Angelica knows the importance of prioritizing her and her dogs’ health even on important human remains recovery missions. Along with being cautious about the missions she accepts, another part of her safety tools for her dogs has been Rex Specs. “In the field, there's a lot of cheatgrass, barbed wire and other different hazards. It’s important to keep Sawyer’s and Jedi’s eyes protected,” says Angelica.
Navigating Pannus
In December 2022, Angelica noticed a dark spot had developed in one of Jedi’s eyes. “He has really pretty brown eyes and it was just looked abnormal,” says Angelica. A vet appointment shortly after confirmed it was the progressive autoimmune disease, Pannus.
Moving into this new chapter with Jedi, Angelica is even more careful about protecting Jedi’s eyes from UV exposure. Rex Specs has become an essential part of the treatment.
“We were wearing our Rex Specs only in the field and certain times it was really bright, but now Jedi wears them every time he goes outside,” says Angelica.
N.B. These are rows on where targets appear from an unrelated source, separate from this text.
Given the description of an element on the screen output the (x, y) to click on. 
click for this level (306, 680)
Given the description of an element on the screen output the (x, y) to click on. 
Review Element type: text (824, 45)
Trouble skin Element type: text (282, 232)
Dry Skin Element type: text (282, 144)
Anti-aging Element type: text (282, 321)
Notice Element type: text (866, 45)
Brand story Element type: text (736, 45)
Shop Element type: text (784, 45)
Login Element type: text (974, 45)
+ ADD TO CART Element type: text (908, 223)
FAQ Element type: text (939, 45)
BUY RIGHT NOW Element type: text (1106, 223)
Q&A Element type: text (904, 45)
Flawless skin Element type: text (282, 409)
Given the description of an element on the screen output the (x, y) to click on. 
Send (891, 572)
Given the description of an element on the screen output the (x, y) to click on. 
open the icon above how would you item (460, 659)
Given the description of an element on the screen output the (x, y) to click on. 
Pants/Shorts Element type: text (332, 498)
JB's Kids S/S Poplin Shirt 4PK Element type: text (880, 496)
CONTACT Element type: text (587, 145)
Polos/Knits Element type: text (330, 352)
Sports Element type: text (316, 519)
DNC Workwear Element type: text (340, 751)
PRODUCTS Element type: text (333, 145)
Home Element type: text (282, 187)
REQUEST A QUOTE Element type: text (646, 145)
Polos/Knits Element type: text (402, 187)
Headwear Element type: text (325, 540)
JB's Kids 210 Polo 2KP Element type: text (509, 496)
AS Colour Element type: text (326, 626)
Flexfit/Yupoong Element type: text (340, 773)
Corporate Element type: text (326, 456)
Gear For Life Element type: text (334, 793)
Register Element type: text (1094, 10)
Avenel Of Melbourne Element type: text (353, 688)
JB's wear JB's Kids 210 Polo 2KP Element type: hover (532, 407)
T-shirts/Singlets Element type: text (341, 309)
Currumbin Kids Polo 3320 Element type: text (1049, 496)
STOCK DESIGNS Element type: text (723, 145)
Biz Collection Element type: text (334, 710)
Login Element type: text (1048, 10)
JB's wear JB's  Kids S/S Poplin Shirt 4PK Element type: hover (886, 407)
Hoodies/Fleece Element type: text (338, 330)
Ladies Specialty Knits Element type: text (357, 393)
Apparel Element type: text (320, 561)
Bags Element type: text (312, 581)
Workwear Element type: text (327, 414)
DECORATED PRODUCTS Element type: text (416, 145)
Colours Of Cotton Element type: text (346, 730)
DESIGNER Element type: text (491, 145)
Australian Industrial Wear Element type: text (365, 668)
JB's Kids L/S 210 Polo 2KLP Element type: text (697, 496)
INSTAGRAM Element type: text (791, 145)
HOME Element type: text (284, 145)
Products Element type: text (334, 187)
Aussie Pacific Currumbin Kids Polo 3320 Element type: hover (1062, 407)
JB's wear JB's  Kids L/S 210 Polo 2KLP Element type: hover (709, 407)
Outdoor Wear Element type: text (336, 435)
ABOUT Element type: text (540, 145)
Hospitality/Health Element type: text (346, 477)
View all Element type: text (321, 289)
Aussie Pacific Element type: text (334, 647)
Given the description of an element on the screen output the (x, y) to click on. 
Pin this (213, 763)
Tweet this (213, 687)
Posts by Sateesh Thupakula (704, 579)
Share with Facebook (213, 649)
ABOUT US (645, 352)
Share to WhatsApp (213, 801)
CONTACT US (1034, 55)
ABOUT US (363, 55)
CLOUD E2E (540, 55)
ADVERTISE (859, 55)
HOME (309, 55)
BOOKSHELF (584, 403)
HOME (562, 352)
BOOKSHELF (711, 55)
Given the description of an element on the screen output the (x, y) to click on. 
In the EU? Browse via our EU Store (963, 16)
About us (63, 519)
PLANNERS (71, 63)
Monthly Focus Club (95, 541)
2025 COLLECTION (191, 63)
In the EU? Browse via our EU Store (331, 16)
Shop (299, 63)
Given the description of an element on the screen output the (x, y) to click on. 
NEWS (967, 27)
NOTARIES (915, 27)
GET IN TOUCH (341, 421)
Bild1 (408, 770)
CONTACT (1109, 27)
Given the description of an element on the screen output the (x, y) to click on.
Living in Idaho at 4,700 feet above sea level, that high-elevation sunlight hits differently and can have a big impact in causing and exacerbating the impacts of pannus, so Rex Specs’ UV protection is an important part of treatment.
With the help of Rex Specs and medication, Jedi should still have plenty of happy, full-vision years of SAR work and outdoor adventures ahead of him.
What’s Next for High Voltage K9s?
So what does the future hold for the High Voltage K9 pack? First up, Angelica plans to continue to progress the dogs’ training. For Sawyer, that means keeping up-to-date with current certifications and competing in more AKC (American Kennel Club) events. For Jedi, Angelica hopes to get him certified for water HRD this summer. And for Revel, Angelica wants to get him on track to compete in IGP — a dog training sport with obedience, tracking, and protection.